For simple math operations like this, you can likely get the correct answer by
just applying CoT reasoning. But for more complex math, such as arithmetic
with large numbers, trigonometry, or calculus, PAL is a powerful technique
that ensures that any calculations done by your LLM are accurate and
reliable.
Similar to ReAct, many agent implementations support PAL and will
automatically build the prompts and orchestrate the communication between
LLM and the code interpreter for you.
The following code example shows how to use ReAct and PAL with
LangChain agents:
model_id = "..."
pipeline = transformers.pipeline(
"text-generation",
model=model_id,
tokenizer=tokenizer,
torch_dtype=torch.bfloat16,
trust_remote_code=True,
device_map="auto",
max_new_tokens=100
)
llm = HuggingFacePipeline(pipeline=pipe)
agent.run("Which hotel is closest to the most popular beach in Hawaii, and how much
is each night with 50% discount?")
The output should look similar to this:
"Waikiki Beach is the most popular beach in Hawaii and the closest hotel is
MyHawaiianDreamHotel and a hotel night with 50% discount is 125 USD."
Your application consumers, whether they are human end users or other
systems accessing your application via its APIs, will engage with this entire
stack. As you can observe, while the model plays a significant role, building
end-to-end generative AI applications involves more than just the model
itself.
Safety and Guardrails
With the growing popularity and next wave of widespread AI adoption
comes the recognition that we must all use it responsibly. This includes
building generative AI applications in a safe, secure, and transparent way.

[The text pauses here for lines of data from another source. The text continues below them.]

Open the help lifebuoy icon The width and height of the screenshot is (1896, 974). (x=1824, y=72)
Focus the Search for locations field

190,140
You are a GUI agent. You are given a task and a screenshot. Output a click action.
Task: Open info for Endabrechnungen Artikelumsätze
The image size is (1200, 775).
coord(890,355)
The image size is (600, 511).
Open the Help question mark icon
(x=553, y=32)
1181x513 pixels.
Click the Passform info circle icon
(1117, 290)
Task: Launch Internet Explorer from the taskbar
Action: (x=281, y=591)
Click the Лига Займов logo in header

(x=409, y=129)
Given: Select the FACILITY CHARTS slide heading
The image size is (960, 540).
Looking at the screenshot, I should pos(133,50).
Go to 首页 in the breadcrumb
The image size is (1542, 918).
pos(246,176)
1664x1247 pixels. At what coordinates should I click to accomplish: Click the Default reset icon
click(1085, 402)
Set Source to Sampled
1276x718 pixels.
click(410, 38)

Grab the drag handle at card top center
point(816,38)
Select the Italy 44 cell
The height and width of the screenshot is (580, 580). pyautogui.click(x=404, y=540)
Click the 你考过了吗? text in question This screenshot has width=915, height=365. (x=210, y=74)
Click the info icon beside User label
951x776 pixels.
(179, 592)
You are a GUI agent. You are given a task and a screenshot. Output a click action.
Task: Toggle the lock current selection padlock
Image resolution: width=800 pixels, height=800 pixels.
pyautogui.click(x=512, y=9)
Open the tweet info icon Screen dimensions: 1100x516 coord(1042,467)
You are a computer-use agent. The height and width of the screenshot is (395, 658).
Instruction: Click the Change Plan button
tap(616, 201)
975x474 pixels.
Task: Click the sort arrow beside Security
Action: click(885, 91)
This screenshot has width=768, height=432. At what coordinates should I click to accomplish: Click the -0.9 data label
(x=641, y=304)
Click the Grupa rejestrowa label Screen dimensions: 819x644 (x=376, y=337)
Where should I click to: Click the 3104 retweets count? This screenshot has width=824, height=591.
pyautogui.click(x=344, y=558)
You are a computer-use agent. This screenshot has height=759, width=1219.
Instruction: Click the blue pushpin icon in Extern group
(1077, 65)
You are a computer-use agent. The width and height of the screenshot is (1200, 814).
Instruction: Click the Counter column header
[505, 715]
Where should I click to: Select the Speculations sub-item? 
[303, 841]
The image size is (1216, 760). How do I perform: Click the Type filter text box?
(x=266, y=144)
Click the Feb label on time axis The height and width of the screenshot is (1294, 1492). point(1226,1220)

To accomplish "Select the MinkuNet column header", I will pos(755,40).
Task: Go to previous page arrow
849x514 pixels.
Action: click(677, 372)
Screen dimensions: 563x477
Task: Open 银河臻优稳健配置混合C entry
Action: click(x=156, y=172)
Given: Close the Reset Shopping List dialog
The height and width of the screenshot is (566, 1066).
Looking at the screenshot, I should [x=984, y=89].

Throughout design, development, deployment, and operations, you need to
consider a range of factors including accuracy, fairness, appropriate usage,
toxicity, security, safety, and privacy.
One concern of generative AI is related to the potential generation of
offensive, disturbing, or inappropriate content. To minimize the risk of such
toxic outputs, you could carefully curate your training data. If the training
data lacks offensive or biased text, the LLM will likely not generate such
content. However, this approach requires that you proactively identify and
remove any offensive phrases.
A more feasible approach could be to train guardrail models. These models
are designed to identify and filter out undesirable content not only from the
training data but also from input prompts and generated outputs. In practice, it
tends to be more manageable to control the output of a generative model
rather than curating the training data and prompts. This is particularly true
due to the highly diverse and general nature of the tasks for generative AI.
Summary
In this chapter, you’ve explored methods to enhance your model’s
performance during deployment. These methods include using structured
prompts and connecting your model to external data sources and
applications. LLMs can serve as remarkable reasoning engines in
applications, leveraging their “intelligence” to fuel exciting and practical use
cases.
To facilitate this process, orchestration software, like agents, takes charge of
prompt engineering and communication between systems. They enable LLM-
powered applications to perform actions in the real world, making the
applications more versatile and interactive.
Finally, when building generative AI applications, you also need to consider
additional components, from the infrastructure layer up to the application
interfaces, and ensure the technology is used responsibly. In the next chapter,
you’ll explore multimodal models, some of their common use cases, and core
concepts of image-based generative AI.